Problem statement = What follows is a set of records; give them all back exactly.

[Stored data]
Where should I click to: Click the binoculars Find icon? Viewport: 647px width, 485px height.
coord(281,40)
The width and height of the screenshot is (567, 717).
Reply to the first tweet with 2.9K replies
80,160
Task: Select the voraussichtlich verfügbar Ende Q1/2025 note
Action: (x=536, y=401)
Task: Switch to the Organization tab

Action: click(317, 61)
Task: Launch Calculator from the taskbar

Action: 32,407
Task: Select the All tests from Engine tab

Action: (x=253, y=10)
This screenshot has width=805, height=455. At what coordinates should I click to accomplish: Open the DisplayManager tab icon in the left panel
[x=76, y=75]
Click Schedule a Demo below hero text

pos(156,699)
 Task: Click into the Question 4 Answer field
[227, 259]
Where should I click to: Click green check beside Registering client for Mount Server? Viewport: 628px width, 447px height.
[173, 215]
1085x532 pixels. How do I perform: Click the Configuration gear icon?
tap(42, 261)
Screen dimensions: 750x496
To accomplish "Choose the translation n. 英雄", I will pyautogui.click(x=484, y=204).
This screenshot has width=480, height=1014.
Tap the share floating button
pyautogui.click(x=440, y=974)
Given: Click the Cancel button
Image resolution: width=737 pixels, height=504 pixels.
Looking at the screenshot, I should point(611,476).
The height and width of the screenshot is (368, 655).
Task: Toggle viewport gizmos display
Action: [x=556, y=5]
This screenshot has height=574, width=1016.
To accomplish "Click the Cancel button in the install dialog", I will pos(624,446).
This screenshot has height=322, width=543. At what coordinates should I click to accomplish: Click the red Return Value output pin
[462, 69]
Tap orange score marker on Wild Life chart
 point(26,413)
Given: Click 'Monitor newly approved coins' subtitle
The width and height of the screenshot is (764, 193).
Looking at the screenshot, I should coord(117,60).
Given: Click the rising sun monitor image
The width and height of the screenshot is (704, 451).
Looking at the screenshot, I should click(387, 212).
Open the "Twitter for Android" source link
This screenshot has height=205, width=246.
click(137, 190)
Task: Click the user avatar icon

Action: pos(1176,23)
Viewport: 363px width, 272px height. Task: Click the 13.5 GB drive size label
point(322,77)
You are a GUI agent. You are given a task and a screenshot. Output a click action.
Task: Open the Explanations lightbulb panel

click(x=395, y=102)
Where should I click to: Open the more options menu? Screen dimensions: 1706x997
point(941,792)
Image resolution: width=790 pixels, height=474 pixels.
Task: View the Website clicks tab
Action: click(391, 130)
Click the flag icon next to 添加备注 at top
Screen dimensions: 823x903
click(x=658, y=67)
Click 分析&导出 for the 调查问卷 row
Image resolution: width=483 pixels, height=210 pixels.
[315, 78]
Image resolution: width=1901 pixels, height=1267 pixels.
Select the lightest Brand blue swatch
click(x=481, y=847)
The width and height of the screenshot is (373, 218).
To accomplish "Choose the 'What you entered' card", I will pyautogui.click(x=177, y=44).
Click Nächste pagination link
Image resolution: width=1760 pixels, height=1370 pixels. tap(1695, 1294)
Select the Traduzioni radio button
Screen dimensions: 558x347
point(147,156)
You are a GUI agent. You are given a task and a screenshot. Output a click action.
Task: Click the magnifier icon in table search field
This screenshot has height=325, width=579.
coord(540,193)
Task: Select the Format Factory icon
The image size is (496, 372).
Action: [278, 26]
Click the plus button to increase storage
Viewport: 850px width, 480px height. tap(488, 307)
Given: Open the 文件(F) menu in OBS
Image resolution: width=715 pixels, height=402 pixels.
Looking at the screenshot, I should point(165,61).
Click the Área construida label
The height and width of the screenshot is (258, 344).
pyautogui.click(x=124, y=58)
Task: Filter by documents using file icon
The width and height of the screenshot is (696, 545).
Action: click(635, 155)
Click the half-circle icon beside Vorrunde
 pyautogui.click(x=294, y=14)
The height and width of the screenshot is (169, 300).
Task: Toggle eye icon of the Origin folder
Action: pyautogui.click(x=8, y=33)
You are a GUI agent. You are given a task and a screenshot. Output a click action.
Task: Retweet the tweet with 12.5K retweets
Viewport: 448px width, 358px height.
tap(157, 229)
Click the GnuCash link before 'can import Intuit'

Result =
Where should I click to: Click the binoculars Find icon? Viewport: 647px width, 485px height.
coord(281,40)
The width and height of the screenshot is (567, 717).
Reply to the first tweet with 2.9K replies
80,160
Task: Select the voraussichtlich verfügbar Ende Q1/2025 note
Action: (x=536, y=401)
Task: Switch to the Organization tab

Action: click(317, 61)
Task: Launch Calculator from the taskbar

Action: 32,407
Task: Select the All tests from Engine tab

Action: (x=253, y=10)
This screenshot has width=805, height=455. At what coordinates should I click to accomplish: Open the DisplayManager tab icon in the left panel
[x=76, y=75]
Click Schedule a Demo below hero text

pos(156,699)
 Task: Click into the Question 4 Answer field
[227, 259]
Where should I click to: Click green check beside Registering client for Mount Server? Viewport: 628px width, 447px height.
[173, 215]
1085x532 pixels. How do I perform: Click the Configuration gear icon?
tap(42, 261)
Screen dimensions: 750x496
To accomplish "Choose the translation n. 英雄", I will pyautogui.click(x=484, y=204).
This screenshot has width=480, height=1014.
Tap the share floating button
pyautogui.click(x=440, y=974)
Given: Click the Cancel button
Image resolution: width=737 pixels, height=504 pixels.
Looking at the screenshot, I should point(611,476).
The height and width of the screenshot is (368, 655).
Task: Toggle viewport gizmos display
Action: [x=556, y=5]
This screenshot has height=574, width=1016.
To accomplish "Click the Cancel button in the install dialog", I will pos(624,446).
This screenshot has height=322, width=543. At what coordinates should I click to accomplish: Click the red Return Value output pin
[462, 69]
Tap orange score marker on Wild Life chart
 point(26,413)
Given: Click 'Monitor newly approved coins' subtitle
The width and height of the screenshot is (764, 193).
Looking at the screenshot, I should coord(117,60).
Given: Click the rising sun monitor image
The width and height of the screenshot is (704, 451).
Looking at the screenshot, I should click(387, 212).
Open the "Twitter for Android" source link
This screenshot has height=205, width=246.
click(137, 190)
Task: Click the user avatar icon

Action: pos(1176,23)
Viewport: 363px width, 272px height. Task: Click the 13.5 GB drive size label
point(322,77)
You are a GUI agent. You are given a task and a screenshot. Output a click action.
Task: Open the Explanations lightbulb panel

click(x=395, y=102)
Where should I click to: Open the more options menu? Screen dimensions: 1706x997
point(941,792)
Image resolution: width=790 pixels, height=474 pixels.
Task: View the Website clicks tab
Action: click(391, 130)
Click the flag icon next to 添加备注 at top
Screen dimensions: 823x903
click(x=658, y=67)
Click 分析&导出 for the 调查问卷 row
Image resolution: width=483 pixels, height=210 pixels.
[315, 78]
Image resolution: width=1901 pixels, height=1267 pixels.
Select the lightest Brand blue swatch
click(x=481, y=847)
The width and height of the screenshot is (373, 218).
To accomplish "Choose the 'What you entered' card", I will pyautogui.click(x=177, y=44).
Click Nächste pagination link
Image resolution: width=1760 pixels, height=1370 pixels. tap(1695, 1294)
Select the Traduzioni radio button
Screen dimensions: 558x347
point(147,156)
You are a GUI agent. You are given a task and a screenshot. Output a click action.
Task: Click the magnifier icon in table search field
This screenshot has height=325, width=579.
coord(540,193)
Task: Select the Format Factory icon
The image size is (496, 372).
Action: [278, 26]
Click the plus button to increase storage
Viewport: 850px width, 480px height. tap(488, 307)
Given: Open the 文件(F) menu in OBS
Image resolution: width=715 pixels, height=402 pixels.
Looking at the screenshot, I should point(165,61).
Click the Área construida label
The height and width of the screenshot is (258, 344).
pyautogui.click(x=124, y=58)
Task: Filter by documents using file icon
The width and height of the screenshot is (696, 545).
Action: click(635, 155)
Click the half-circle icon beside Vorrunde
 pyautogui.click(x=294, y=14)
The height and width of the screenshot is (169, 300).
Task: Toggle eye icon of the Origin folder
Action: pyautogui.click(x=8, y=33)
You are a GUI agent. You are given a task and a screenshot. Output a click action.
Task: Retweet the tweet with 12.5K retweets
Viewport: 448px width, 358px height.
tap(157, 229)
Click the GnuCash link before 'can import Intuit'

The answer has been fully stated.